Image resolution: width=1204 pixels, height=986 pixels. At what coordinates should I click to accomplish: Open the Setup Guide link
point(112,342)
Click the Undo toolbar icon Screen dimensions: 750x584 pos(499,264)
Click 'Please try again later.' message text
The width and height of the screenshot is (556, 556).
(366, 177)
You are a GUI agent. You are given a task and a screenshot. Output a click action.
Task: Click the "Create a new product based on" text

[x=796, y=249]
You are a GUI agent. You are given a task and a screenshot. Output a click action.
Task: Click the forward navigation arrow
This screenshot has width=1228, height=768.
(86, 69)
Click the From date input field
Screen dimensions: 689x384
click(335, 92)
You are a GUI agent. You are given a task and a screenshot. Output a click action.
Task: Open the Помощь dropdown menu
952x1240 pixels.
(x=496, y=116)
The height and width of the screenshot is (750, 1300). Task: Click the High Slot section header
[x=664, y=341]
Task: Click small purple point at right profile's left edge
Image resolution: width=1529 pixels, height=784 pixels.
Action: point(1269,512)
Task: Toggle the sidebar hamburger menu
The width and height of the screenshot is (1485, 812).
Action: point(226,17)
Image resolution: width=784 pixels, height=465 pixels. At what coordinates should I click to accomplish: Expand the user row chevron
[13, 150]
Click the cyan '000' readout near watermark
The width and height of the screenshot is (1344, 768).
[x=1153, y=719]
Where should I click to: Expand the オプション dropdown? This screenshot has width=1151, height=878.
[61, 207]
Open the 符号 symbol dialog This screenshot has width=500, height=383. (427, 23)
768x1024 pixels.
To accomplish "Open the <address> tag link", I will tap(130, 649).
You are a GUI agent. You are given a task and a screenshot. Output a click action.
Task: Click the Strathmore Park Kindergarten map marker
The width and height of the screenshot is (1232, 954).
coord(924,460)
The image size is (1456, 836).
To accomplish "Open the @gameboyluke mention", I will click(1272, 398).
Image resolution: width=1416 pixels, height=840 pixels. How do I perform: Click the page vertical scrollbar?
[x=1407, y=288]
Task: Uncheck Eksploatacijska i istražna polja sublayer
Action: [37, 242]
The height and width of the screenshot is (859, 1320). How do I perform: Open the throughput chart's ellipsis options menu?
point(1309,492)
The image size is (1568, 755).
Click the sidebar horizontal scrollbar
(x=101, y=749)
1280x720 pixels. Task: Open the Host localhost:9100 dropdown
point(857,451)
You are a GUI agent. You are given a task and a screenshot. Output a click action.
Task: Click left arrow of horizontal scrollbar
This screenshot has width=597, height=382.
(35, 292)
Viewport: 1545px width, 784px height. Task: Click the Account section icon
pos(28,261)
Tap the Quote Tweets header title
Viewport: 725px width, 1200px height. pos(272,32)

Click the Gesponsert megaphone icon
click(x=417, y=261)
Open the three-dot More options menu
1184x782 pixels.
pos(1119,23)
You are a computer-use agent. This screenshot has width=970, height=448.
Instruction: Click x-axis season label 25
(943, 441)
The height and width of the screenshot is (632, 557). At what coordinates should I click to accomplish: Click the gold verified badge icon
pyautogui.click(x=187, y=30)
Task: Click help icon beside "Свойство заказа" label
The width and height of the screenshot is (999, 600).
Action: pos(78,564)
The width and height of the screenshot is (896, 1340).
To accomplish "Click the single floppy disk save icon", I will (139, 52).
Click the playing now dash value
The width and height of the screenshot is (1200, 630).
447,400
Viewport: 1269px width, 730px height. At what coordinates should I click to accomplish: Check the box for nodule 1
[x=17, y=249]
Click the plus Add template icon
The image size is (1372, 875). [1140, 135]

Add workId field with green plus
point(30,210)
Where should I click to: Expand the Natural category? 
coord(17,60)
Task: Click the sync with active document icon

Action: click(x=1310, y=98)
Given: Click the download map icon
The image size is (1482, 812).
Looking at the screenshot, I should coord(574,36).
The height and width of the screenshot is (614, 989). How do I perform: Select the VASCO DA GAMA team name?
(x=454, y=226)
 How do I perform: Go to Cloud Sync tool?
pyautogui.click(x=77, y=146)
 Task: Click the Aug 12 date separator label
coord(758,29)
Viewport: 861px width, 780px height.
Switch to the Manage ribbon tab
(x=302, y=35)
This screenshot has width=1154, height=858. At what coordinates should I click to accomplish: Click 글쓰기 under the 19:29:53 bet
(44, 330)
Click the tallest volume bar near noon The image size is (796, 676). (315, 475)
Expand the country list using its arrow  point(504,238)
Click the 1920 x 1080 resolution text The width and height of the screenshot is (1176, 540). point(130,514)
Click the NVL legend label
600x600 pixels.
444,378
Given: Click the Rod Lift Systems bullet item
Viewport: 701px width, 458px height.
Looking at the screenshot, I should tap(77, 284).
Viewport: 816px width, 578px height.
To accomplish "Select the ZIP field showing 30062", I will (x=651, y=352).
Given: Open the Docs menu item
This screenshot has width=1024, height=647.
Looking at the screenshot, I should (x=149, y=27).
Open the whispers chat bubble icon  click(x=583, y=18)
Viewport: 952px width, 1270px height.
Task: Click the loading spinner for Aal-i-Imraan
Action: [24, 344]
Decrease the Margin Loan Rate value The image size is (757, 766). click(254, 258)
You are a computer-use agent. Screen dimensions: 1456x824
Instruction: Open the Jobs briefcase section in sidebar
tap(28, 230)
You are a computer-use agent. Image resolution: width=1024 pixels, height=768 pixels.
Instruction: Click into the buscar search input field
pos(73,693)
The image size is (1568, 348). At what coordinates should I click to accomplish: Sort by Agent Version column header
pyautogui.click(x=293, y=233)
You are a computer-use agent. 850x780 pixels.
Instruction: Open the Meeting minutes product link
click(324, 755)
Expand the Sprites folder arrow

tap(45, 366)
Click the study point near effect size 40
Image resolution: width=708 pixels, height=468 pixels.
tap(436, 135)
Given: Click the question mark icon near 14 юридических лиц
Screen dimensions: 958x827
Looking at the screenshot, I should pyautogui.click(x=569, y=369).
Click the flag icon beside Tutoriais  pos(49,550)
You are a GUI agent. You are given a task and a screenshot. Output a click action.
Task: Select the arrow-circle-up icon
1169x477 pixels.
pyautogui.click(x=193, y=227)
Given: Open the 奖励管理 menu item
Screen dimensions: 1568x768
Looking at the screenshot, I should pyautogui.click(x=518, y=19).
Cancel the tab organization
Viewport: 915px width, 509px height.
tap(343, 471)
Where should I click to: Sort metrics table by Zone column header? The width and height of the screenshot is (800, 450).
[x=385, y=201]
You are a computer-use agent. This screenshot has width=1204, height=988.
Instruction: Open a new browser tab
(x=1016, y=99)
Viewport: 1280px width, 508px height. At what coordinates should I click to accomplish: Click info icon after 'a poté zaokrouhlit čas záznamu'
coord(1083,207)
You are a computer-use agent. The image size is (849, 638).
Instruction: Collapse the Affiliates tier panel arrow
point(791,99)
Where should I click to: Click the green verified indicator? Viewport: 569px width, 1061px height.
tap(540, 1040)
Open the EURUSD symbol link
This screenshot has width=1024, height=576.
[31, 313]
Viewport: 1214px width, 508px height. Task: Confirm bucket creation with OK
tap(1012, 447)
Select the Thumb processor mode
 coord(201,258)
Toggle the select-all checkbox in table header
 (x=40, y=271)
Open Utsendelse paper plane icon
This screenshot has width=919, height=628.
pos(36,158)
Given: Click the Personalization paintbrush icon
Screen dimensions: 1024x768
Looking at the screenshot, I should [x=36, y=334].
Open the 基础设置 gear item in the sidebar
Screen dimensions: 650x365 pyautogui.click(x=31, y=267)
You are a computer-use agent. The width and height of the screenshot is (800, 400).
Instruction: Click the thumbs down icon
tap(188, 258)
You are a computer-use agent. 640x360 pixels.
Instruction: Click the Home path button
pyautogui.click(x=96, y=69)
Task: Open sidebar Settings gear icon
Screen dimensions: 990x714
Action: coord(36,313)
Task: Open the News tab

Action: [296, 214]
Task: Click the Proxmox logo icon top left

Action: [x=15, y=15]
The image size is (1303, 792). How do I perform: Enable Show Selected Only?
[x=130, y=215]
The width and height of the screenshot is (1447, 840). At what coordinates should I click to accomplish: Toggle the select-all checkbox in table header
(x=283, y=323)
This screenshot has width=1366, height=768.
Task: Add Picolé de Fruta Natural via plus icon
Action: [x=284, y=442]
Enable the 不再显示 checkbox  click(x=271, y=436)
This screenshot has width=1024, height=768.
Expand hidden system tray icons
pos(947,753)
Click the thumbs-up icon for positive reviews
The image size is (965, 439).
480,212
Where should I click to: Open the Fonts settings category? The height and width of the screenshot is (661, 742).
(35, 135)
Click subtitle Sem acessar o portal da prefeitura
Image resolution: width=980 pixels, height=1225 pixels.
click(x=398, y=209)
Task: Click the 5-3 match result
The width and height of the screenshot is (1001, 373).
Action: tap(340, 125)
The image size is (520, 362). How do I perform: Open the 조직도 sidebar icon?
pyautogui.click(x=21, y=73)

■ ■ ■ ■ ■ ■ ■

§ **CONSIGNE**
Sélectionnez parmi les lignes ci-dessus toutes celles qui contiennent le mot « dimensions », puis recopiez-les.

§ **SOLUTION DÉTAILLÉE**
Click the Undo toolbar icon Screen dimensions: 750x584 pos(499,264)
Screen dimensions: 689x384
You are a computer-use agent. Screen dimensions: 1456x824
Screen dimensions: 958x827
Screen dimensions: 1568x768
Screen dimensions: 1024x768
Screen dimensions: 650x365 pyautogui.click(x=31, y=267)
Screen dimensions: 990x714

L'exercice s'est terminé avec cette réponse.